Defect #1: Foundation Clearance to Grade
The soil around your home’s perimeter should be a minimum of 6″ below brick and 8″ below siding or stucco. This clearance is there to prevent water from intruding during heavy rain. It also helps water from splashing up and soaking into the siding. Sometimes planters or gardens are installed against a homes brick or siding. This can lead to water infiltration and cause damage to siding, sill plate, rim and floor joist, and drywall. Make sure the grading slopes away form your home, it should slope 6″ in the first 10′.
Defect #2: Attic Ventilation
Attics should be ventilated. This is to guard against moisture build-up and mold formation. It also extends the life of the roof covering. Many times exhaust fans are not vented to the exterior of the home like they should be and are vented into the attic. This adds moisture to the attic and can lead to a mold issue. Proper attic ventilation can help prevent ice dams, too. The best ventilation would be continuous ridge and soffit vents.
Defect #3: Gutter and Downspout Placement
Gutters and downspouts carry water from the roof away from the foundation. Downspouts should not drain onto lower roofs. This can damage the roof and void manufacture’s warranty. They should drain into a lower gutter or drain at least 6′ away from the home’s foundation. These two tips will keep your basement dry and prevent damage to your roof.

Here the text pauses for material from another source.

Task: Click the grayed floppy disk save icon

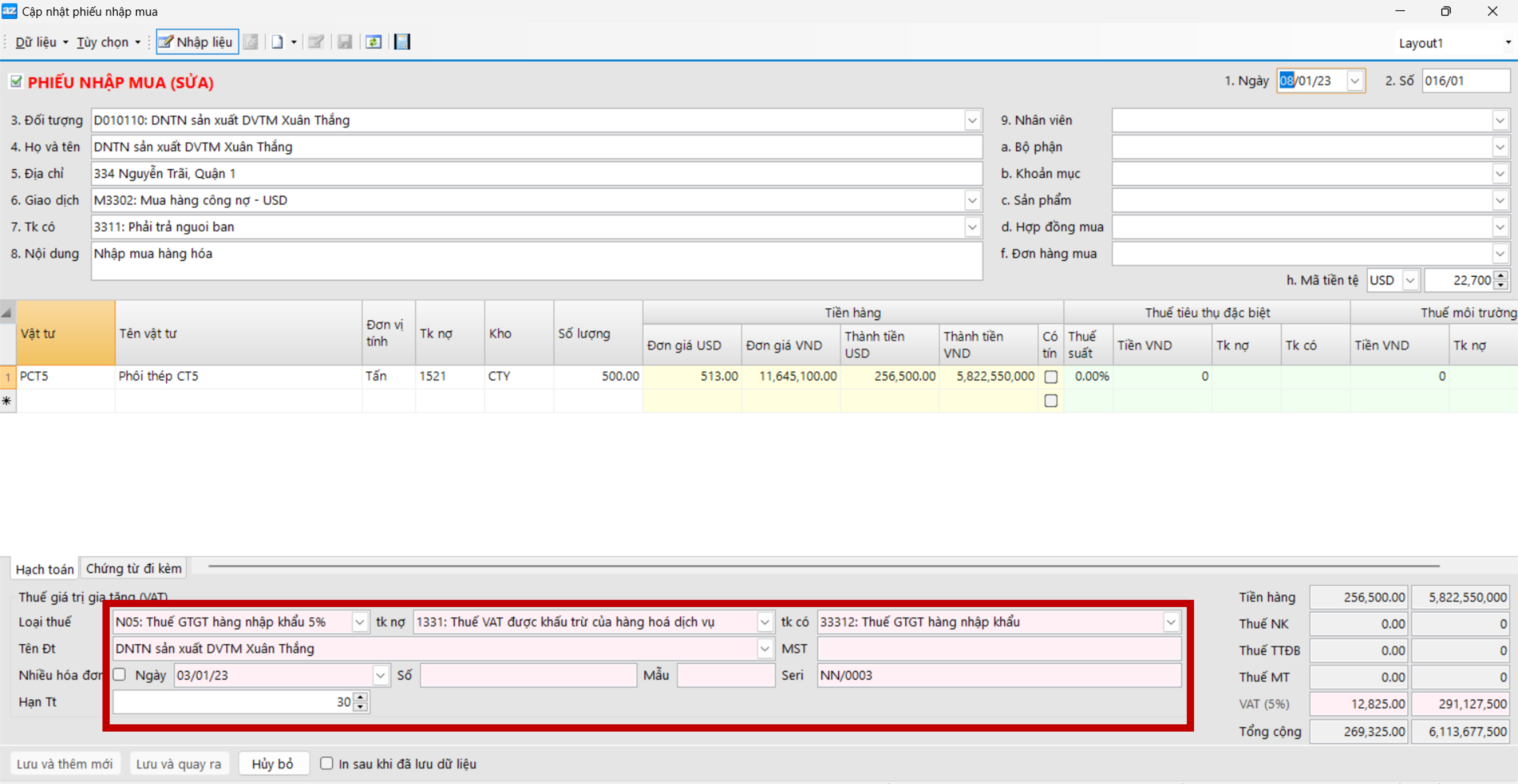Action: pos(345,42)
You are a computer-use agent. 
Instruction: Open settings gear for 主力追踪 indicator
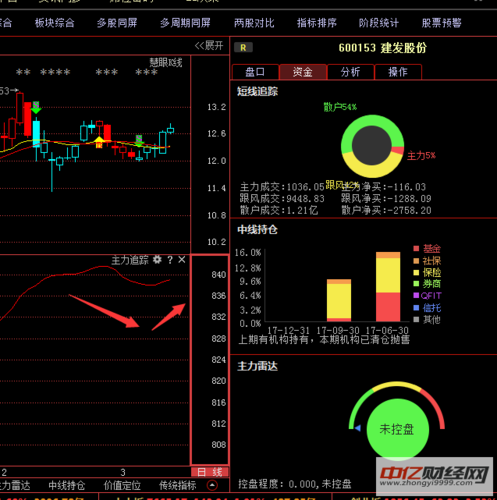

Defect #4: Structure Damaged Caused by Plumbing
Some times joist, studs, and foundations can be damaged when pipes are ran for plumbing. Lack of planning can lead to the home’s structure being modified without engineers approval. Most of the times these issues can’t be seen, that is why a phase inspection is recommended during the construction.
Defect #5: Lack of GFCI
Over the years the requirement for GFCI’s in your home have changed. Most homes are not up to the current safety standards. GFCI’s are required in garages, bathrooms, kitchens, exterior receptacles, swimming pools, wet bar, crawlspaces, and laundry areas. If your home’s electrical system has not been updated with GFCI’s, we highly recommend it.